For years, it has been readily apparent that Mark Zuckerberg and Facebook are not interested in providing a fair and balanced platform for Americans to gauge the world around them. Where many believe that Facebook is simply taking what they are given by their users and disseminating that equally, the network is pulling a much different rabbit out of their hat.
Zuckerberg himself was forced to admit over a year ago that he was employing a team of engineers to cull conservative news sites from Facebook’s “Trending Topics” section of the site – something that is now done by algorithm.
Furthermore, Facebook now allows users themselves to render certain sources inaccessible by reporting individual posts as “fake news” – a term that has been widely weaponized by the radical left.
Now, as Facebook attempted to bring these unsatisfied users back into the fold with their “Instant Articles” scheme, publishers have already heartily abandoned the new designation, tallying yet another point in the “loss” category at the world’s most popular social network.
“Of 72 publishers that Facebook identified as original partners in May and October 2015, our analysis of 2,308 links posted to their Facebook pages on January 17, 2018, finds that 38 publications did not post a single Instant Article—the platform’s fast-loading, native format.
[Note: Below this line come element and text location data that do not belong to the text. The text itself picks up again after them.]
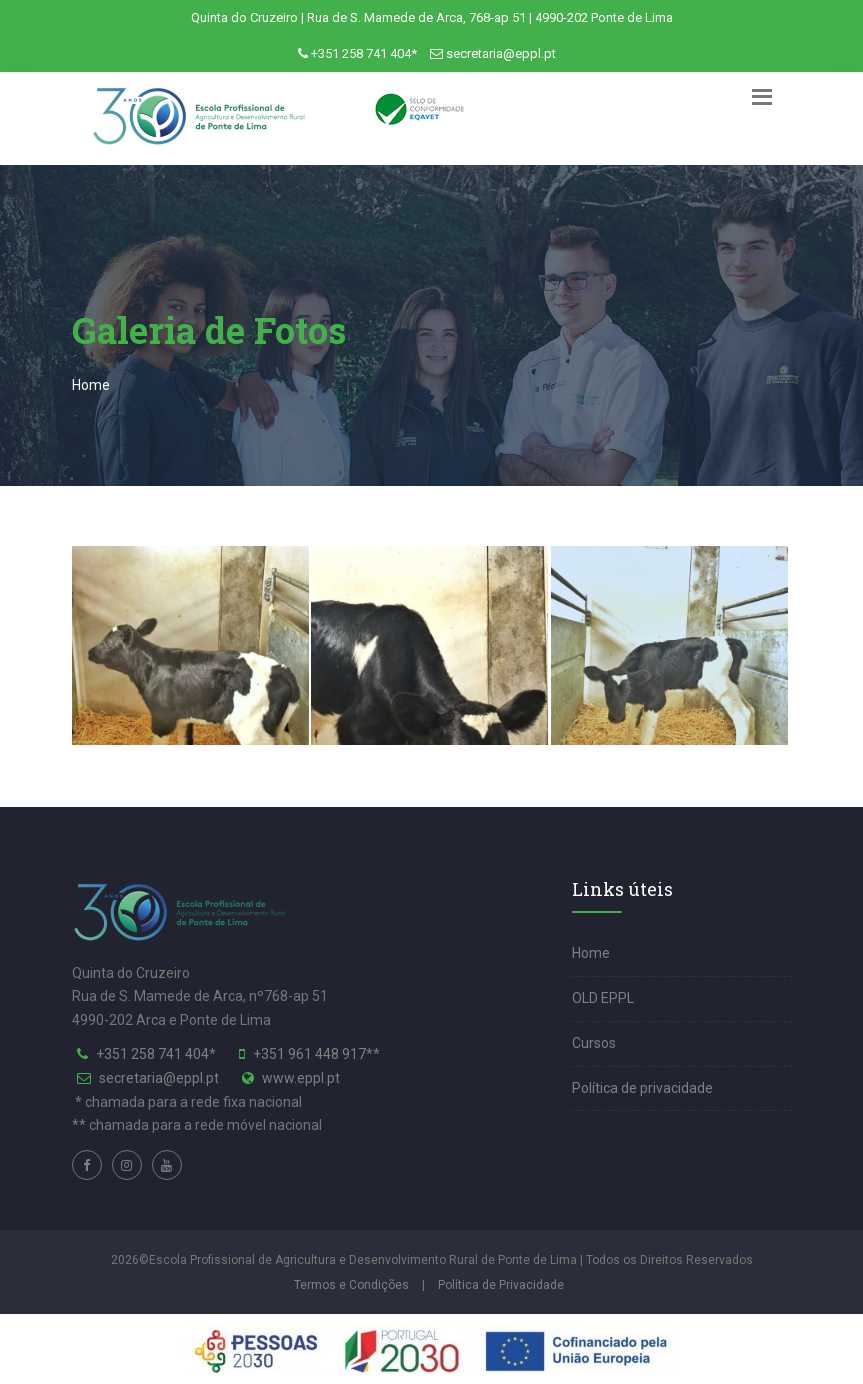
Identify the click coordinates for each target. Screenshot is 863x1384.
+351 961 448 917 (309, 1054)
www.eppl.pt (301, 1078)
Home (91, 385)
In the meantime, Facebook has continued to tout Instant Articles as a success among its journalism efforts. Instant Articles enjoyed rapid expansion in 2017, it says. But if many of the largest reputable outlets are falling out, which publications are driving that growth?
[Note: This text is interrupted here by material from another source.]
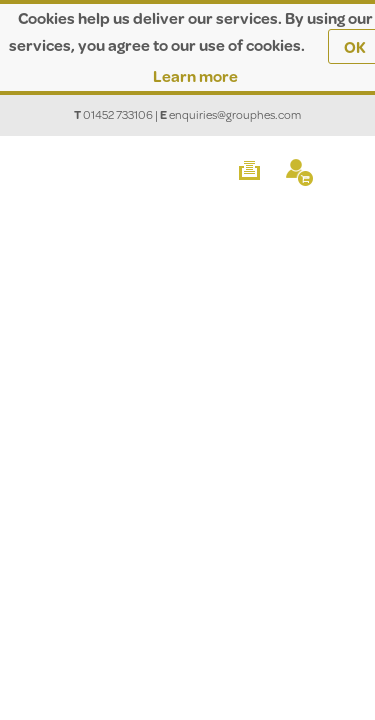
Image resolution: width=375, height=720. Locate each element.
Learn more (195, 75)
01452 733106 (118, 114)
“When launching Instant Articles in May 2015, Facebook presented its new initiative as a commitment to helping publishers monetize journalism distributed via its platform.
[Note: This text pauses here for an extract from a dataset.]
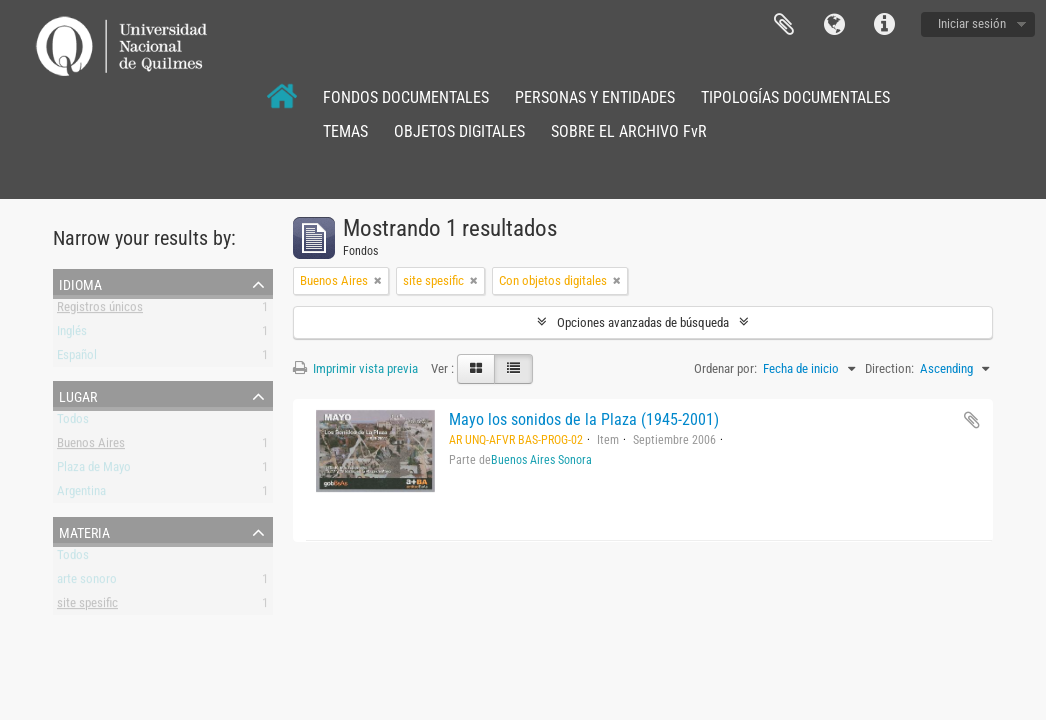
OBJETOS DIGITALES (459, 131)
“Instant Articles, it was claimed, would solve the problem of sluggish mobile websites. While publishers would have to host their articles on Facebook’s servers and post natively to the platform, they would supposedly reap rewards—in terms of scale, engagement, and revenue—from being able to serve mobile content that loaded at lightning speeds via Facebook’s app.”
And it’s not only the conservative content creators that are jumping ship. The New York Times, a liberal rag if there ever was one, has also abandoned the format, along with a number of non-partisan entities as well.
“The 38 outlets that did not post a single Instant Article to Facebook were: Billboard, Brit + Co, CBS News, CBS Sports, Cosmopolitan, Country Living, Curbed, E! News, Eater, Entertainment Weekly, Fox Sports, Good Housekeeping, The Guardian, Harper’s Bazaar, Hollywood Life, The Hollywood Reporter, Marie Claire, moviepilot.com, National Geographic, NBA.com, NBC News, The New York Times, The Onion, People, Polygon, Racked, Recode, Refinery29, Rolling Stone, SB Nation, Seventeen, UPROXX, Us Weekly, Variety, The Verge, Vox, The Washington Post, and The Weather Channel.”